|Saturday, May 2, 2020|
here have been recent reports of the planned commencement of COVID-19 vaccine trials in Nigeria by the World Health Organization (WHO). This plan by the world body is without a credible basis, and therefore vexatious and outrageous. It would seem that such a plan may have been a condition tied to the recent WHO funding to Nigeria? It now appears that the recent quick passage of the Infectious Disease Act to a second reading in the country's parliament is part of a plan to give legal backing to the WHO through the Nigeria Centre for Disease Control (NCDC), in the efforts to conduct forced vaccine trials on Nigerians.
The WHO should be advised to first carry out these trials in China, the US, UK, and other countries in Europe, where there have been extensive recorded cases of this pandemic. For how long shall Nigeria allow itself to be a subject of manipulation by Western imperialist forces? Once they succeed with Nigeria, the rest of Africa becomes "a piece of cake". Other than vaccine trials with questionable objectives, several options remain open to Nigeria now. First, the government should explore more in-depth, the reported successes of Chloroquine (in combination with Zinc and Erythromycin) for treating this condition despite the attempts by global political interest groups to undermine these successes.
These drugs- Chloroquine, Erythromycin, and Zinc- are historically and clinically well-tolerated in Nigerians (and Africans), unlike among Caucasians.
Secondly, the recent approval by the US FDA of the drug Remdesivir for the treatment of COVID-19 is a significant milestone in the global efforts to find a cure. Nigeria could keep a keen eye on this development and may start processes to request for this drug.
Thirdly, the government should immediately collaborate with natural medicine practitioners in Nigeria and indigenous pharmaceutical companies, as well as invest heavily in local research for COVID-19 herbal treatment and prevention therapies. It would be wise also to investigate the validity and reliability of existing claims by credible persons and groups purporting to have developed herbal medicines to treat and prevent the condition.
The claims of Professor Maurice Iwu to have developed a drug to treat and cure COVID-19 readily come to mind. It is instructive to note that while Nigeria ignored Professor Iwu, refusing to even subject his formula/drugs to scientific evaluation and tests, the US, along with some other western nations, have indicated interest. The recent statements by the Ooni of Ife on herbal treatments for the condition should also trigger government interest and attention. In the meantime, the government may concurrently collaborate with Madagascar for their COVID-19 herbal treatment solution, while noting that the active ingredients in their treatment solution (e.g., "Dongonyaro") are well-known herbs commonly found in Nigeria. The mindset of many Nigerians, including political actors close to the levers of power that solutions must always come from Western countries (represented by donor agencies such as WHO), and China, is greatly flawed. We must as a people begin to look inwards.
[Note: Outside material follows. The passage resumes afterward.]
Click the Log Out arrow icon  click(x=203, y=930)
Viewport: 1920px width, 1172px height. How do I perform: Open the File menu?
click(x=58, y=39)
Finally, the Nigerian government is urged to reverse itself on easing the lockdown immediately, and also find credible ways to cushion the effects to all its people. Although a strong argument can be made for balancing economic activities with public health by opening up the country, however, doing so now that the country appears to be recording a steep increase in the number of cases will portend a grave public health disaster.
It is on record that previous vaccine trials in Africa, championed by western agencies violated standard global protocols and processes, and in so doing, foisted death, sickness, and disease in Africa. In Nigeria, such vaccinations resulted in Africa's worst meningitis and polio epidemic, which occurred mostly in northern Nigeria.
The planned vaccination trials are not in Nigeria's interest, and the government is called upon to muster the political will and courage in the interest of Nigerians to reject it, or at least suspend it for now.